A left-handed guitar is basically the opposite of a right-handed guitar, but they are strung the same way. There are ways to see the difference between these two types of guitars, and we will look at them. These differences are pretty obvious and can be easily noticed on classical, acoustic, and electrical guitars the same way.
So let’s look and find out what these differences are between left-hand vs. right-hand guitars.
What Are the Differences?
The most prevalent version is the right-hand guitar that a player can string upside down so left-handed people can play them. That is, they will be able to strum with their left hand and fret with the right hand, precisely opposite to right-hand playing.
But that does not mean a right-hand guitar that is strung for a left-hand person is a left-handed guitar. Let’s look at a real left-hand guitar to see the difference between these two types of guitars.
You will find several slight physical differences between a right-hand guitar and a left-hand guitar, and you just need to look for them.
One of the most noticeable differences between a left-hand and a right-hand guitar is the position of the strap pegs. On a right-hand guitar, you will find the rear strap peg in the center of the guitar body.
On the other hand, the front peg is located on the top side of the body just above the neck.
With a left-hand guitar, the back peg is also located in the center of the guitar body.
But, the front strap peg is located at the bottom part of the guitar body and just below the neck.
If you lay a right-hand guitar on its back, you will find the pickguard is located below the soundhole. If you are standing at the body side of your guitar and the neck is facing away from you.
On a left-hand guitar, you will find that the pickguard is located topside of the soundhole if you set the guitar down the same way.
Position of the Nut
The nut is the thin, primarily white strip of plastic located at the head side to hold the strings in position. Each notch found on the nut is a different size to accommodate different sizes of strings so that they can fit in properly.
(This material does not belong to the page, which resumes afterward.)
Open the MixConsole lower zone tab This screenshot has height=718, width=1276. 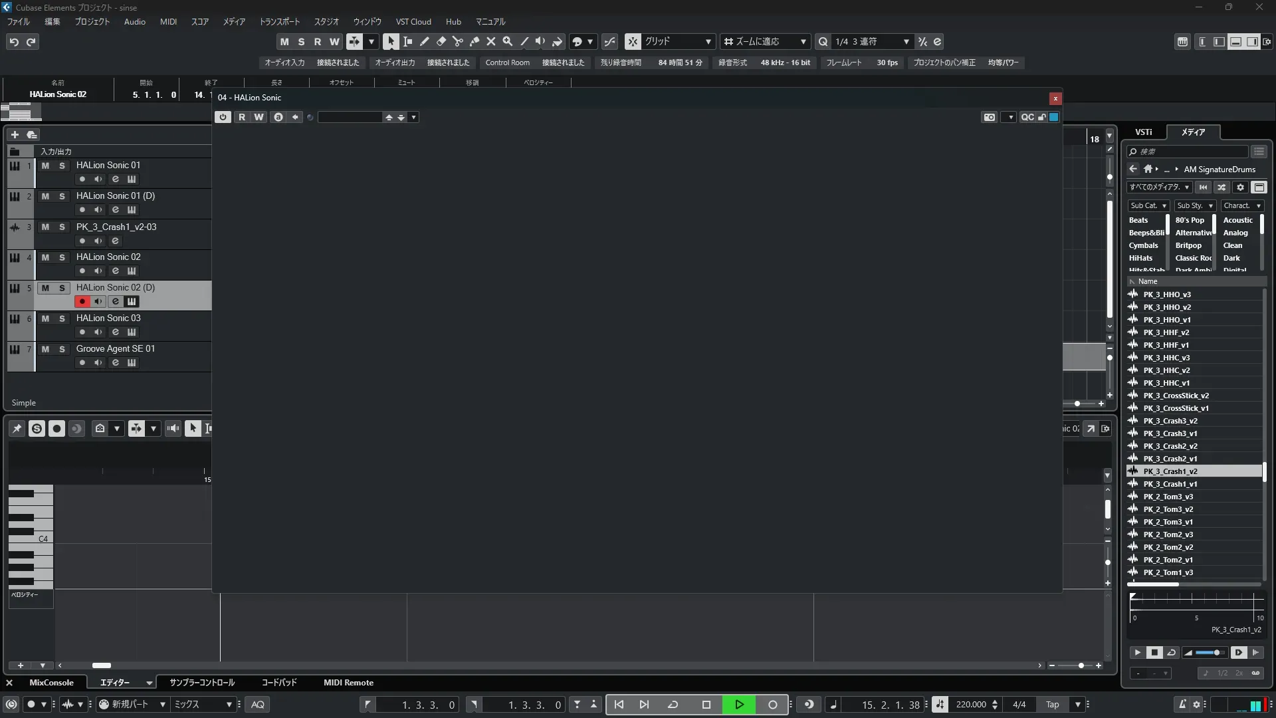(51, 683)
On a right-hand guitar, you will find that the most prominent notch is located at the top, and the thinnest is at the bottom. In a left-hand guitar, you will find that this is not the case, but it will seem that it is fitted upside down.
The Angle of the Saddle
This is yet another easily noticeable difference between a left-hand and a right-hand guitar that can easily be picked up when you look closely. The saddle or thin strip of plastic at the bridge side of the neck works the same as the nut.
You will find that on a right-hand guitar, the larger notch is at the top, while on a left-hand guitar, it is at the bottom. It is also angled differently so that the side where the thickest string fits is a bit further away from the hole.
Side Markers of the Fretboard
This is also another way to determine whether a guitar is a right- or a left-hand model. On most guitars, you will find tiny white dots on the top of the fretboard to indicate the position of certain frets.
These fretboard side markers are usually located at the third, fifth, and every second fret up to number twelve. The problem is that those side markers are located at the bottom side of the guitar neck on a left-hand guitar.
Another way to see whether it is a left-hand guitar or a right-hand one is to take a closer look at the strings. If you lay the guitar down on its back, you will see that strings are upside down which is the opposite of a right-handed guitar.
But, as mentioned before, this can be a right-hand guitar that is stringed upside down so that a guitarist can play it with the left hand. So it would be best if you looked at the other physical differences to see whether it is designed to be a left-hand guitar or not.
Upside Down Players
Some left-handed people play a right-hand guitar with the strings stringed upside down with the thickest string at the bottom. Unfortunately, this means that everything they play needs to be learned upside down as well.
Hopefully, this will help you in the future to know the difference between these two guitar versions. Armed with this information, you will now be able to determine whether a guitar is truly a left-hand guitar or not.